David Driscoll, the former executive coordinator in the Office of Teaching and Learning, is alleging the University owes him overtime pay from 2011. His attorneys will make a case to the court for the lawsuit to become a collective action Sept. 20.
Driscoll said he only received 24 hours of overtime pay for two years’ worth of earned overtime hours, according to the complaint, and said other employees faced the same fate.
The University reclassified a total of four positions to comply with the Fair Labor Standards Act and D.C. labor codes. Federal law requires payback for two years of overtime to affected employees, while District laws call for payment to extend three years back.
Michael Sweeney, an attorney for labor law firm Getman Sweeney, said GW did not think the claim would be upheld in court.

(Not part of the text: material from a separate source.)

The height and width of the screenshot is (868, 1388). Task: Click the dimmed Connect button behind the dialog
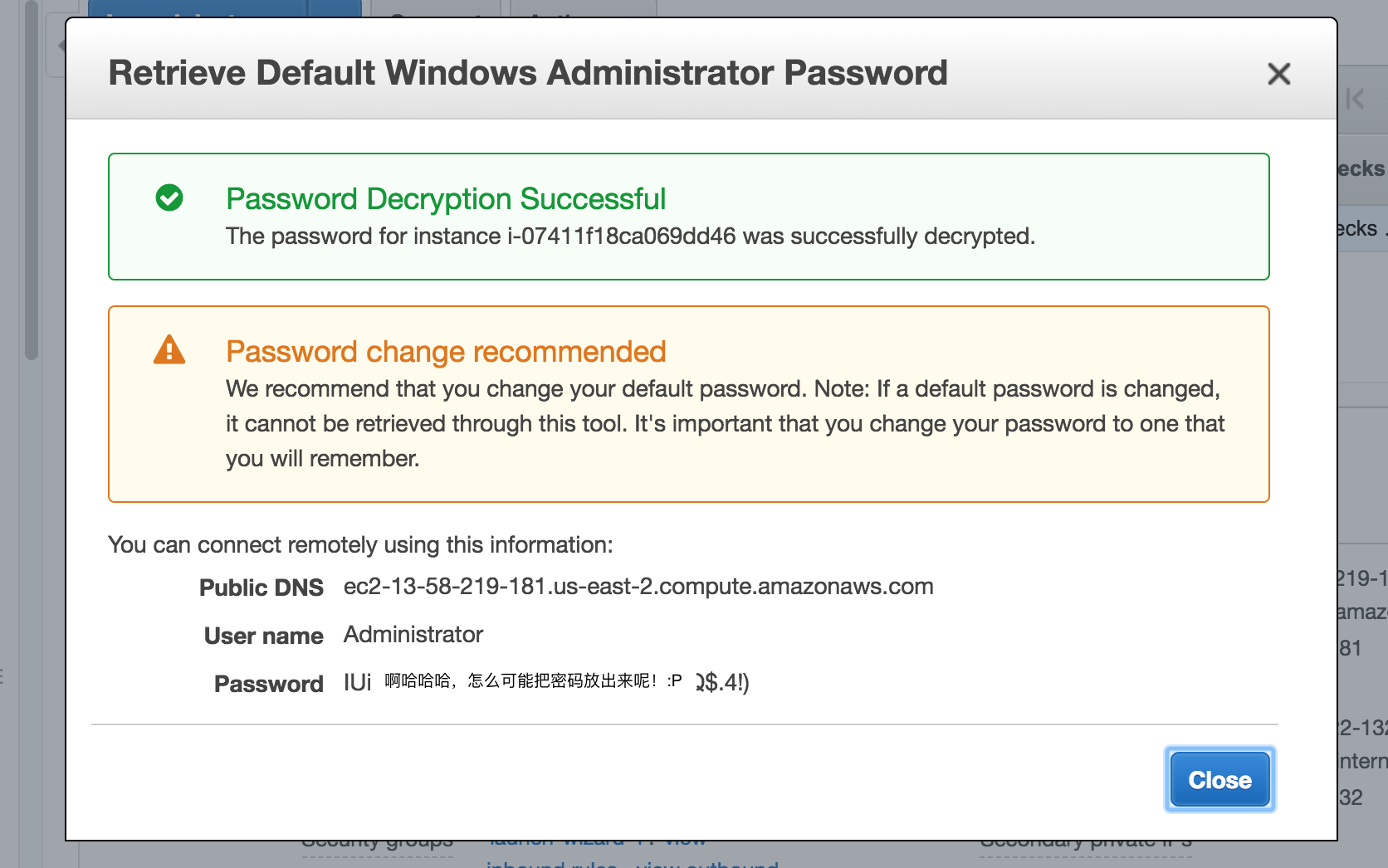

“What the George Washington University was trying to do was to get the claims dismissed before any discoveries take place,” Sweeney said. “They were saying David’s claims were lame and they shouldn’t be provided to release information.”
The University argued Driscoll’s claims did not hold legal merit – pointing out an “unexplained delay” in bringing the case to court – and could not be proved, according to court documents.
University spokeswoman Michelle Sherrard declined to comment, citing GW’s policy not to comment on pending litigation.
Sweeney said Driscoll’s party will meet with the University for the first time in court Sept. 27 – one of the first steps for a civil lawsuit like Driscoll’s to move forward. If the case is ruled as a collective action, all employees who fall under the four positions listed in the complaint would be notified and given the chance to opt in.
Bridgette Harkless, a former executive assistant in the GW Law School, and Jamie Lewis, executive associate in the School of Medicine and Health Sciences, both filed complaints in May to join the lawsuit after Sweeney reached out to them.
“The Court should make a decision fairly quickly,” Sweeney said. “The endgame here for the George Washington University is to keep this as small as possible.”